What is the nexus between entrepreneurship and creativity? Are they inexorably linked or are they orthogonal? Last I looked, there is no SAT test for measuring either of those characteristics. Add to the puzzle, the concept of imagination. The world says it rewards this mixture of innovative thinking, and a lot of effort is spent looking for those folks.
I am poking around in this area, because finding a “really good idea” is very difficult, not to mention building it into a real product or company. Multiple incubators purport to assist in this effort, but I am suspicious of the whole business model canvas-creativity-enterprise landscape. Bottom line — if it were easy, everyone would do it.
Great ideas still emerge all the time. What is the magic stew that produces the breakthroughs in science, tech, health, manufacturing etc.? We know it when we see it, but how can we be part of it?
I would like to share a few thoughts from historian Samuel Franklin’s book, “The Cult of Creativity.” High IQ alone is not enough. Rather it is “the creative person who has the drive to figure out the unknown.” Starting around 1950, companies came to the conclusion that it was “creative men — non-conforming, free-thinking and inventive” who were the ideal hires.
Nota bene: No mention of women at that time. Big mistake. Discount 50 percent of the population and even more of the brain power, and you are playing with less than half a deck. Enough said.
That changed a decade later when the search for creativity accelerated with the Soviet space race. Companies engaged both men and women (Hidden Figures). It was supposed to be democracy and meritocracy at its best. At least we wanted to think that.
But across the entire landscape of innovation, the question still haunts — how do creative people, poets and scientists, come up with “new stuff”?
Companies tried the idea of “brainstorming,” the classic throw it against the wall and see if it sticks. Franklin is very clear here, “unstructured spit-balling seldom works.” The research points toward the individual thinking, not the group. There are certainly enough “inventions in a garage” stories to support this perception.
In the early 2000s, the executives in the C-suite came up with a new idea. They thought that creativity was tied to providing a unique culture/environment. “Dress was informal, sessions were held in relaxed settings, and the idea was not to accomplish tasks. The idea was to make stuff up,” Franklin says. Foosball and free food were offered with the “air of romance.”

• [Tasks to complete]
A: In the creativity essay, what book by historian Samuel Franklin is quoted?
B: Repeat the part of the creativity essay starting at "That changed a" and ending at "support this perception.".
C: Please carry on the creativity essay from its last sentence.

• [Data extract]
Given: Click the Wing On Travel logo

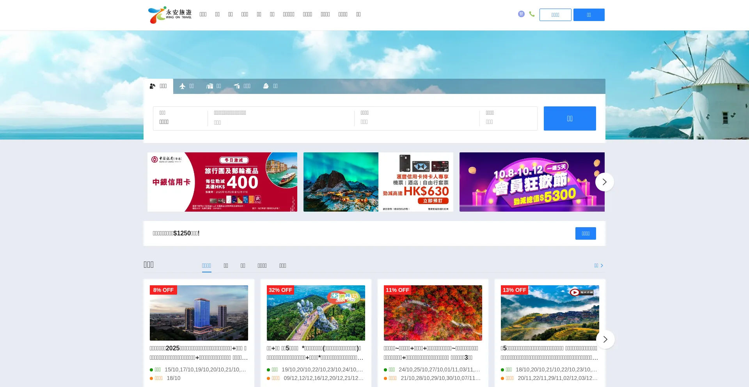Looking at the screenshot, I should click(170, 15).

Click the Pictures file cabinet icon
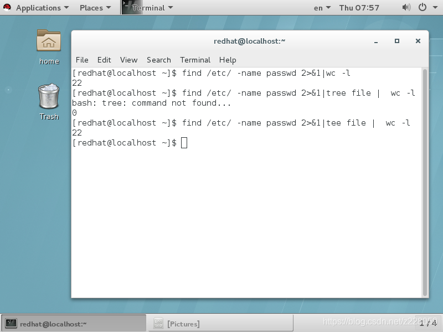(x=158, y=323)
* * *
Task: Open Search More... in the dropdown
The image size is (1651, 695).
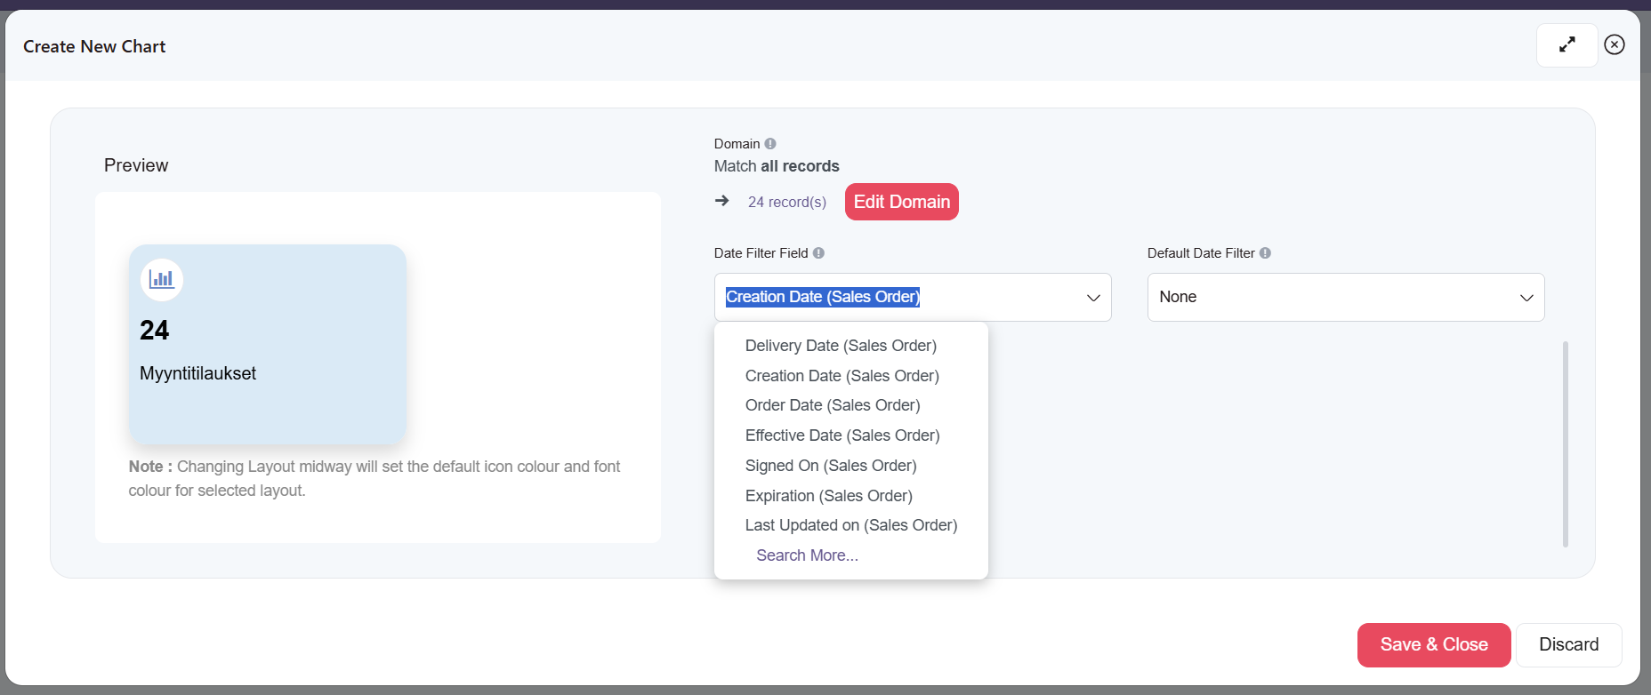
--
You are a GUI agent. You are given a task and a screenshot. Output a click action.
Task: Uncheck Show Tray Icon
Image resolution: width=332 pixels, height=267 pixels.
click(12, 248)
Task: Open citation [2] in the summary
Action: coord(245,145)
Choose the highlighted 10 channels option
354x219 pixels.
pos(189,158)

• [Answers to the tasks]
A: "The Cult of Creativity."

B:
That changed a decade later when the search for creativity accelerated with the Soviet space race. Companies engaged both men and women (Hidden Figures). It was supposed to be democracy and meritocracy at its best. At least we wanted to think that.
But across the entire landscape of innovation, the question still haunts — how do creative people, poets and scientists, come up with “new stuff”?
Companies tried the idea of “brainstorming,” the classic throw it against the wall and see if it sticks. Franklin is very clear here, “unstructured spit-balling seldom works.” The research points toward the individual thinking, not the group. There are certainly enough “inventions in a garage” stories to support this perception.

C:
Franklin argues that the free-for-all is not a rational way to birth truly creative ideas. In the end it is one lonely person in the pursuit of the intangible.
But he goes on to say that when there is already a potential framework, then the small group/team discussion to advance the idea works really well. Still creativity seems to be distinct from intelligence. Franklin says, “Genius is rare,” what fosters true creativity is imagination.
Mick Jagger studied at the London School of Economics, planning to be a lawyer, before starting his band. Go figure.
Some psychologists think that creativity comes from people tapping into their “subconscious” to find the next big thing. That thinking eventually morphed into Synectics, which is sort of group therapy for problem solving. Creativity was thought to be connected to authenticity, non-conformity, reducing inhibitions, “psychic unrest.” Maybe that works for some folks, but me personally, I am not good at touchy feely.
Franklin rightly says, “you can’t free associate a design solution for a chip from scratch.” You can’t think outside a box, until you at least make the box.
The classic model for the entrepreneur is someone who has “divergent thinking” and a high tolerance for “ambiguity.” I’m good with that last one. When I don’t have the answer to a problem, but at the same time, I feel that it will emerge eventually, I often say to my team, “We still have nothing, but we have more nothing now than we have ever had before.” Keep banging on the door.
Finally, Franklin offers us the elephant in the room, “If large-language models (AI) become capable of creative acts, what will be our uniquely human contributions?”
Rule No. 784: Thomas Edison, slightly deaf, 1093 patents.